What’s Wrong With the RCMP?
Did you know that John A. MacDonald got the idea to found a Royal Mounted Police Force from the Royal Irish Constabulary, a paramilitary British police force created to police and subdue the Irish? Except, this body would not only police and subdue the First Nations, but it would also kidnap, torture and murder their children in the name of Christian assimilation.
The RCMP used to be known as the North-West Mounted Police and was founded in 1873 with the colonial purpose of uniting the Northwest to the rest of Canada, as no coast-to-coast railway system existed yet.
This region was still largely occupied by Indigenous peoples to the likes of the Métis, Cree, Anishinaabe, Dene, and Nakota nations. This was due to the Hudson’s Bay Company (HBC) never actually buying the land from them. The company was there thanks to fraudulent claims to the territory, and it was the North-West Mounted Police’s duty to place every Indigenous person into reserves, regardless of the different nations or whether or not they gave consent.
The first residential school opened in 1831 (you can read about the atrocities that they were here and here), and of course, it was the Mounties that kidnapped Indigenous children and forcefully placed them in these assimilation centres.
Although residential schools have not existed since 1996, Indigenous communities continue to be oppressed by the RCMP and alienated from the Canadian government.
In 2008, Prime Minister Harper gave a very overdue apology “on behalf of Canadians for the Indian Residential Schools system” (his words). You can find the full apology here, but he started by saying:
“The government recognizes that the absence of an apology has been an impediment to healing and reconciliation,” and continued by claiming that the government will be working with Aboriginal communities “towards healing, reconciliation and resolution of the sad legacy of Indian Residential Schools.”
This would have been wonderful, had the RCMP, the very same institution that was actually created to police, oppress and assimilate the First Nations, not continued to do the same thing today.
Take, for example, the raid the RCMP carried out on Wet’suwet’en territory last Feburary (Read more about it here). It was recently revealed that the RCMP spent over $13M on policing the Coastal GasLink conflict on Wet’suwet’en territory.
Or the fact that over 30% of Canadian prison inmates are Indigenous, despite the fact that Indigenous people making up only 5% of the Canadian population. To put it in the words of Jocelyn Thorpe, a professor at the University of Manitoba: “It is no coincidence that when Indigenous people resist, it is the Mounties called into action”
Another prime example of the RCMP abuse is how a group of heavily armed RCMP officers used violence against peaceful Indigenous matriarchs in Secwepemc who were simply protecting their land and water from the pipeline project in B.C.
Three were arrested for allegedly “violating a court-ordered injunction by blocking the workers’ path,” a fourth was arrested for “blocking an active work site on the south mountain slope” by attaching herself to a bulldozer and a fifth was also arrested, but the charges were dropped.
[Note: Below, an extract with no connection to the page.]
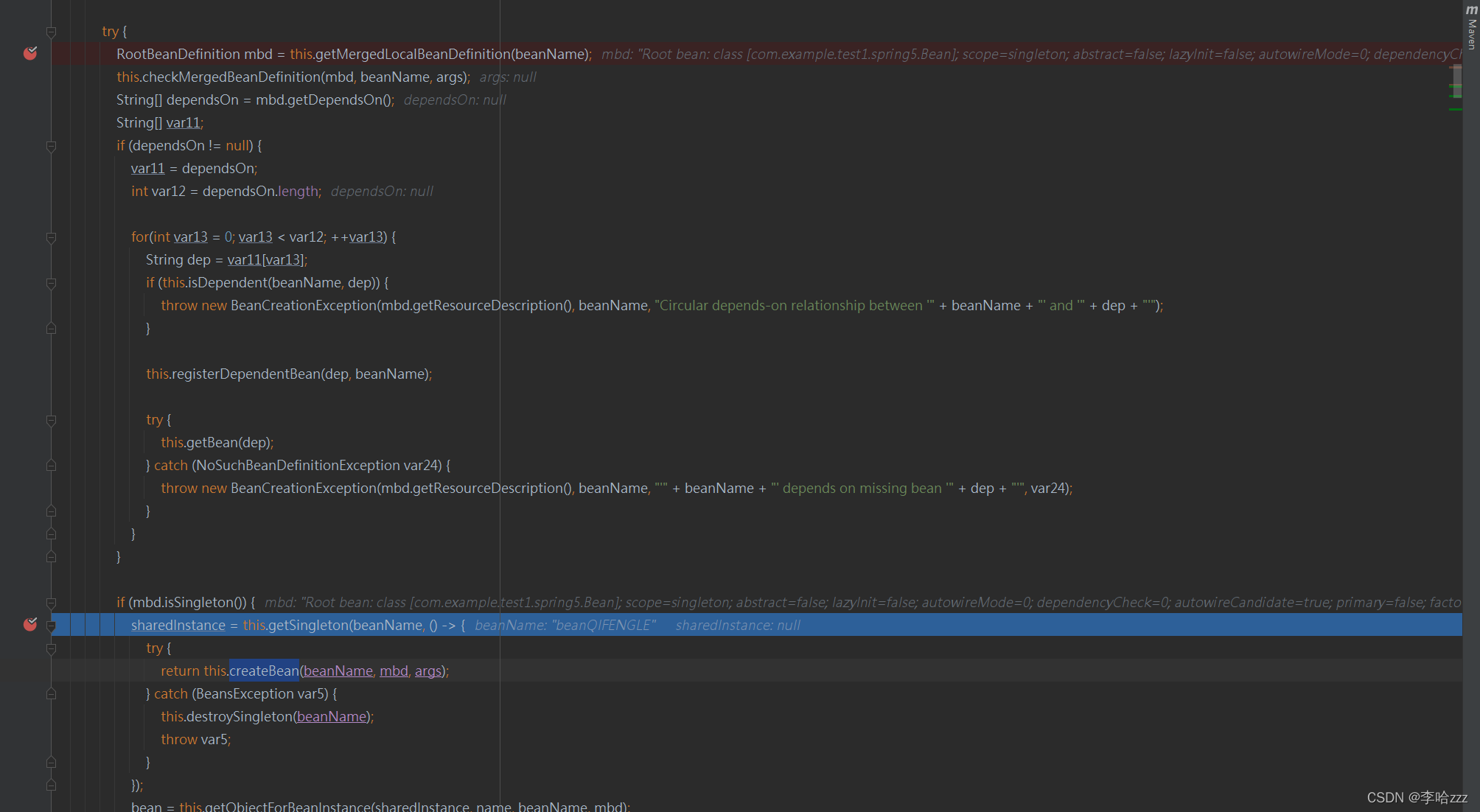Click the Maven 'm' icon
The width and height of the screenshot is (1480, 812).
(x=1471, y=10)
The first four individuals are set to stand trial on January 20th.
The government claims that the RCMP was founded to protect government institutions and ensure the safety of the country’s inhabitants, but where were they when a mob made up of violent white people threw rocks at two Mi’kamaq lobster storage facilities and set a van on fire? They stood there, watching, and did not intervene.
In one of the most violent altercation in fishery history, the RCMP had the opportunity to fulfill its supposed duty of protection, but decided to stand idly by and watch as whites committed hate crimes against an Indeginous community, mirroring a history of almost 200 years of hate crimes against Indeginous communities.
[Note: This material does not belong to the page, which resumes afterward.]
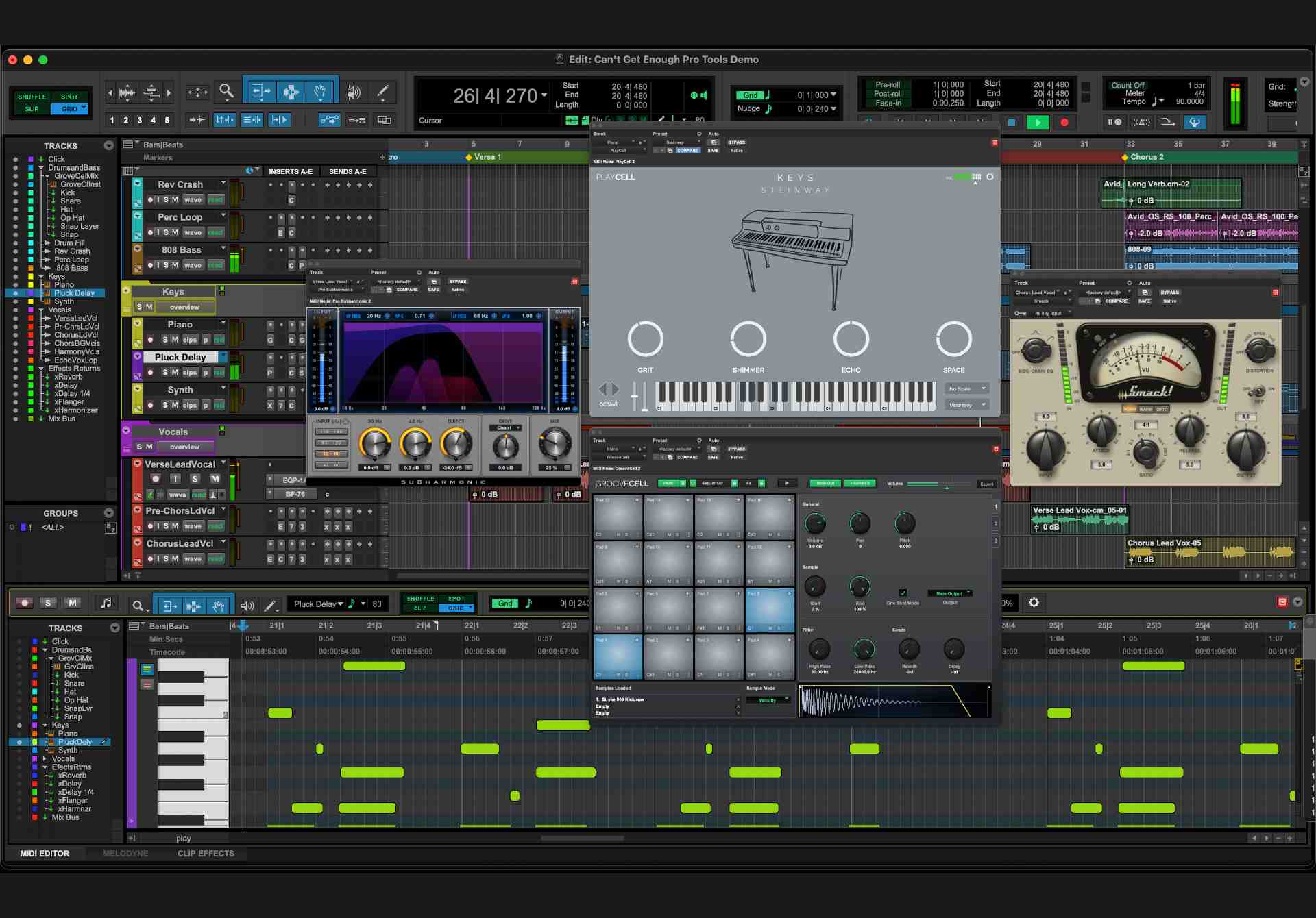The width and height of the screenshot is (1316, 918).
Task: Click COMPARE button in PlayCell plugin
Action: (x=687, y=151)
The RCMP was created to assimilate the Indigenous population, and they continue to do the same thing every day. Of course, they deny any allegations of systematic racism.
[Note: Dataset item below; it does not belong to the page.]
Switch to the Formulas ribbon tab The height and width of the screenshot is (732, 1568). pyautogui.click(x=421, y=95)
If you still have doubts about the RCMP after reading this article, you have an ENTIRE Wikipedia page dedicated to their controversies. The list dates back to 1873, and is easily accessible. Among the 24 or so controversies listed, here are a few that stand out:
Throughout the 1950s, 1960s, and 1970s, the RCMP killed sled dogs in an attempt to relocate the Inuits into modern settlements, according to numerous Inuit accounts.
More recently, or in 2011 to be precise, an RCMP officer took an inebriated Indigenous woman out of her holding cell and to his house to “pursue a personal relationship”. Despite his abuse of power and the pressings of Nisichawayasihk Cree Nation, he merely received seven days without pay, an insult to injury to say the least.
On the Missing and murdered Indigenous women Wikipedia page, the organization is brought up 36 times throughout the page. Considering the RCMP’s long and less than stellar reputation among the Indigenous community, this is not the best look for them nor is it a coincidence.
As of June of this year, numerous Indigenous women’s groups called upon the RCMP to end the unnecessary deaths and assaults at their hands in an open letter. Despite their urges, little to no reforms have been seen as of three months later.
Canadian Indigenous communities deserve better than to have their voices unheard after years of injustice. To turn a blind eye is to perpetuate the violence directed towards them.